Data
I have a 2D numpy masked array of runners’ times, where the first index of the array indicates a particular runner and the second index indicates the race (not all runners run in every race, which is why there are masked values).
Modelling
I’d like to model the race times as follows. First, each runner has a ‘quality index’ \mu and each race has a difficulty R, where the \mu have a Dirichlet prior distribution and R is normalised such that it takes a uniform prior on [0,1]. Then, the minimum time a runner could possibly run a race is to be modelled as \lambda\mu R (representing the fact that everyone has a physiological limit), where \lambda is some number, to be constrained by the data, with a uniform prior on [0,1]. Then the distribution of times for all t > \lambda\mu R should be something asymmetrical (e.g. a gamma distribution) such that the expected race time is \mu R, its width is proportional to the expected race time, and there is a long right tail (reflecting the fact that runners can have a ‘bad race’).
Code so far
Mu = pm.Dirichlet(‘mu’, a = np.ones(Nrunner) )

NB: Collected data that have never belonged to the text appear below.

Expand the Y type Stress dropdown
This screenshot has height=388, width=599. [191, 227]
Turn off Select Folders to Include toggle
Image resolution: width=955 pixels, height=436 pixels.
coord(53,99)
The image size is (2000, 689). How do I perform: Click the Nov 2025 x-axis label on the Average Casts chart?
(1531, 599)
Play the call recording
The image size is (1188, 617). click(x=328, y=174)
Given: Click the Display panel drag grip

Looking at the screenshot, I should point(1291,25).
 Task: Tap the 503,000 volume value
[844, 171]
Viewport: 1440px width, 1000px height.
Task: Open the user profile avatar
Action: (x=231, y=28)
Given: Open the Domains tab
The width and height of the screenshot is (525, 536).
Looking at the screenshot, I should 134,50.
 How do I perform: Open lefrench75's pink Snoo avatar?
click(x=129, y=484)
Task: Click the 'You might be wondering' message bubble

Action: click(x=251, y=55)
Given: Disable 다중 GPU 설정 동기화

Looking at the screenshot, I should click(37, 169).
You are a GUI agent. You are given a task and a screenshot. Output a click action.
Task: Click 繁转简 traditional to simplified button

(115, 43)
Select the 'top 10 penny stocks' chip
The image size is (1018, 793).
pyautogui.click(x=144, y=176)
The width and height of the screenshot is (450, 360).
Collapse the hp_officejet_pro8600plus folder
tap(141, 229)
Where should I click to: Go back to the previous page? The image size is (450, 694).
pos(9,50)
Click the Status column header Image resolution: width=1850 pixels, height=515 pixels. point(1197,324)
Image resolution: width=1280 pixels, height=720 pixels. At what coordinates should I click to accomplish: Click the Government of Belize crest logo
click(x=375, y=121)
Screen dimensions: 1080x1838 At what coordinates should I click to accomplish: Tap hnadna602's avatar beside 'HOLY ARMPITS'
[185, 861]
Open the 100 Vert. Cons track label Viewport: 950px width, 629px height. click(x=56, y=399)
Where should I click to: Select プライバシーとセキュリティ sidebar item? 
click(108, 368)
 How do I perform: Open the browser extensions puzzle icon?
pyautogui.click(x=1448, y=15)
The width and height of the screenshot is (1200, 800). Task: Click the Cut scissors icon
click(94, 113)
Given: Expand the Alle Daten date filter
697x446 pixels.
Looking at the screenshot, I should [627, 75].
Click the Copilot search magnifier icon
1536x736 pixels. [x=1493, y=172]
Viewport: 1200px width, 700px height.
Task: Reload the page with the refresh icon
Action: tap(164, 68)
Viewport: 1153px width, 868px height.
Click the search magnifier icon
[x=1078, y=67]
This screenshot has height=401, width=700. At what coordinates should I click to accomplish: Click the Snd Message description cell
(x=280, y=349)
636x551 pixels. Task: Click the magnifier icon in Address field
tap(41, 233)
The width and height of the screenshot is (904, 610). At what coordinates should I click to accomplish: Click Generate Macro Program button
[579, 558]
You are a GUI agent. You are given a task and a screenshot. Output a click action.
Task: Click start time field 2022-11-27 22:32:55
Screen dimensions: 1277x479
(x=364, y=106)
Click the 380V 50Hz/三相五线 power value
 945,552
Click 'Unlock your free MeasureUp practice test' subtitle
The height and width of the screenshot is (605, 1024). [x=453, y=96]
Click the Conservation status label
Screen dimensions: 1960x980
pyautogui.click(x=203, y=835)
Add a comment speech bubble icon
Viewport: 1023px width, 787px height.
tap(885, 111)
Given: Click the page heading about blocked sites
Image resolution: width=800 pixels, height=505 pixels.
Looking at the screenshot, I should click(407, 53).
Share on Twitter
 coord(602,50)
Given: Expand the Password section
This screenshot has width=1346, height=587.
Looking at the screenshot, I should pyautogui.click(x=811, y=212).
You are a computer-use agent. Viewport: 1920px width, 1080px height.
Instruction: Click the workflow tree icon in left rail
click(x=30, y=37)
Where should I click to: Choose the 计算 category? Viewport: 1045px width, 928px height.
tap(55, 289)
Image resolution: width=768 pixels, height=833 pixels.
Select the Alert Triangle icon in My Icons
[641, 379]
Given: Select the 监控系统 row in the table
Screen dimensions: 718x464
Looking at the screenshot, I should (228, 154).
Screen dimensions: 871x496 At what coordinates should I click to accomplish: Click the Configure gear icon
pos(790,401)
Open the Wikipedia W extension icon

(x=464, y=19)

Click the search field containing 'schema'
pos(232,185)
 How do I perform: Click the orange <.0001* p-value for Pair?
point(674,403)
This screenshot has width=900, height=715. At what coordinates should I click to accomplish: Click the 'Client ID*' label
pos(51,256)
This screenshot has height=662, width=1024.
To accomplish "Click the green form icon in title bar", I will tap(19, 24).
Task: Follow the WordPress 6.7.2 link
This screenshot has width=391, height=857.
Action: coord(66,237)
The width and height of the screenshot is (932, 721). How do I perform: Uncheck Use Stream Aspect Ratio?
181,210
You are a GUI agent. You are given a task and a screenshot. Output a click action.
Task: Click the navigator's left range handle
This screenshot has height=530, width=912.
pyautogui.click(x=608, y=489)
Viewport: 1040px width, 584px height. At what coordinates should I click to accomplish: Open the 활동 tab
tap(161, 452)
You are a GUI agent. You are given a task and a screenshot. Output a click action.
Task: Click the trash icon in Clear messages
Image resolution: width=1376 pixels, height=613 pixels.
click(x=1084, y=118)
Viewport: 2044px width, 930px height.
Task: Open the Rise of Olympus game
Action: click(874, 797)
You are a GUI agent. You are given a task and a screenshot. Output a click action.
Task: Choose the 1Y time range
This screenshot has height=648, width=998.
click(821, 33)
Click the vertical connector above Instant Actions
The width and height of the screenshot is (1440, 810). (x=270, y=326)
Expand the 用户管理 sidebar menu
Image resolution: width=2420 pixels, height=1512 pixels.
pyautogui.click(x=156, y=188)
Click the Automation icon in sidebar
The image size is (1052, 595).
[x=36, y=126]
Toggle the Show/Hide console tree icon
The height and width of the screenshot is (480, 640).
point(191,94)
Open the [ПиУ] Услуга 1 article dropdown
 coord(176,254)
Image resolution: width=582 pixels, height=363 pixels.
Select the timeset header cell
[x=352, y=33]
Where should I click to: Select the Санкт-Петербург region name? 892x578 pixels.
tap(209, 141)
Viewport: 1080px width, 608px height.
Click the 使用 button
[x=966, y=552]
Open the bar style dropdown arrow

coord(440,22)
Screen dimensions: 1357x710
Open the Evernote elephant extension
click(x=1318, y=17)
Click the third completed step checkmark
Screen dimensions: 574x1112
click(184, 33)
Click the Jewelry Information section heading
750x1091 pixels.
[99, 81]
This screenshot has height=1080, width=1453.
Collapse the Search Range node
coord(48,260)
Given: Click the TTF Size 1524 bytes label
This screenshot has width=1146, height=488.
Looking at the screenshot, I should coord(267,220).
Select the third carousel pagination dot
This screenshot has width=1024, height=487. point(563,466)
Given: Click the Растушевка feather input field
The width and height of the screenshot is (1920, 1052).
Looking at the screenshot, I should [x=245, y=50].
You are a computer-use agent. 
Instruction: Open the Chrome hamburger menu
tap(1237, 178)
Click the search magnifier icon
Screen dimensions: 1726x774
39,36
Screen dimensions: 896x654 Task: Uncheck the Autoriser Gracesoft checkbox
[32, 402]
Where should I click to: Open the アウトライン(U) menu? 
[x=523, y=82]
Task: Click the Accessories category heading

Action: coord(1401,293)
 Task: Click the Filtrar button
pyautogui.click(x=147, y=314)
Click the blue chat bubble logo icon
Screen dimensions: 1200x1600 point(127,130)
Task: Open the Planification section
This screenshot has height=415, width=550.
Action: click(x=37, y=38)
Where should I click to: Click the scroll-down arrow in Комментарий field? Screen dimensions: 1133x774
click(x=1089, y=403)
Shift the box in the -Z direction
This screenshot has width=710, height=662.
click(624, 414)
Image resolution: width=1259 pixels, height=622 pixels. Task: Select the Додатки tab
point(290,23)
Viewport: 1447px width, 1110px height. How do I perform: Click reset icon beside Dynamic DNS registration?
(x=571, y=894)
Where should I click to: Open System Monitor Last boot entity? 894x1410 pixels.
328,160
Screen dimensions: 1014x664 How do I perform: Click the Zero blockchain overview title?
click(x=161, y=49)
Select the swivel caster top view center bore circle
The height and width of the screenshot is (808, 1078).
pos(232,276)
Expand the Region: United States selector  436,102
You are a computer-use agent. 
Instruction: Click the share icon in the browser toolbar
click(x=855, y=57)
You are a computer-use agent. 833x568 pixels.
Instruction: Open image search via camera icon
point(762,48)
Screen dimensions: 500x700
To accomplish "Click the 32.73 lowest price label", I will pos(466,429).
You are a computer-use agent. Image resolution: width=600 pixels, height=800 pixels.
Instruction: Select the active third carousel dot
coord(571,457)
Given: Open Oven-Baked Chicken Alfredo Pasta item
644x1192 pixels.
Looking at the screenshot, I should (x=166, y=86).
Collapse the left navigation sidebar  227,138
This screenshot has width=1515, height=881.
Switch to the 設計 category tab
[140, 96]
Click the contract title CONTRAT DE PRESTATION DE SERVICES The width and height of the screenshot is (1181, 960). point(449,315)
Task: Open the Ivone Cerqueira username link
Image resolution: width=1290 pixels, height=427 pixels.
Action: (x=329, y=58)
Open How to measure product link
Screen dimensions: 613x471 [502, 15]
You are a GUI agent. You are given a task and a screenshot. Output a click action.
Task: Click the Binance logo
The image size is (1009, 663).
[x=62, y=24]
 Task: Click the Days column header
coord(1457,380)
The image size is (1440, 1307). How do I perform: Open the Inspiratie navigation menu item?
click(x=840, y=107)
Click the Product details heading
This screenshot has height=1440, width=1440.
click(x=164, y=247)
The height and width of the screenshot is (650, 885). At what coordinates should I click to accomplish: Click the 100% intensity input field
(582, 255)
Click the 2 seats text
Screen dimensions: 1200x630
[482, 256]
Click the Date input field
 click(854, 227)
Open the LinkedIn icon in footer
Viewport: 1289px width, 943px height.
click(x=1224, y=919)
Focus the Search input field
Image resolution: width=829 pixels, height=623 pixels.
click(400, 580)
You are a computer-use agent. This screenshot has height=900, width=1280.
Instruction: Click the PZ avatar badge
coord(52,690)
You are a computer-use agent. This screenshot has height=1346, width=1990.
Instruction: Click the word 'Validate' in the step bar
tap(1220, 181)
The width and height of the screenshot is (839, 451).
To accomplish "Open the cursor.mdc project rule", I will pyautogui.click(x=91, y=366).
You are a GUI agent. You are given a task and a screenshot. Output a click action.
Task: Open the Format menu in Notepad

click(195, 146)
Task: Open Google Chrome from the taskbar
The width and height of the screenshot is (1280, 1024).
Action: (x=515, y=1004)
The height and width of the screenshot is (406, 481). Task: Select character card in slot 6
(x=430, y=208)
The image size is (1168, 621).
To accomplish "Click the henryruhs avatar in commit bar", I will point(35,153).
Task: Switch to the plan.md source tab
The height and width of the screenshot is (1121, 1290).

R = pm.Uniform(‘R’, lower=0, upper=1, shape=Nrace)
sigma = pm.HalfNormal(‘sigma’, sd=0.1)
lam = pm.Uniform(‘lam’, lower=0, upper=1)
mu = Mu[:,None] * R[None,:]
shift = lam * mu
mu_g = mu - shift
gamma = pm.Gamma(‘gamma’, mu=mu_g, sd=sigma*mu)
limit = pm.Deterministic(‘limit’, lam * mu)
Y_obs = pm.Deterministic(‘Y_obs’, limit + gamma, observed=t)
Problem
Being new to pymc3, I can’t figure out how to set up the model above properly. I get an error message when the code is runs, since you can’t use the “observed” keyword with Deterministic. Please could someone point me in the right direction for how to phrase this model properly?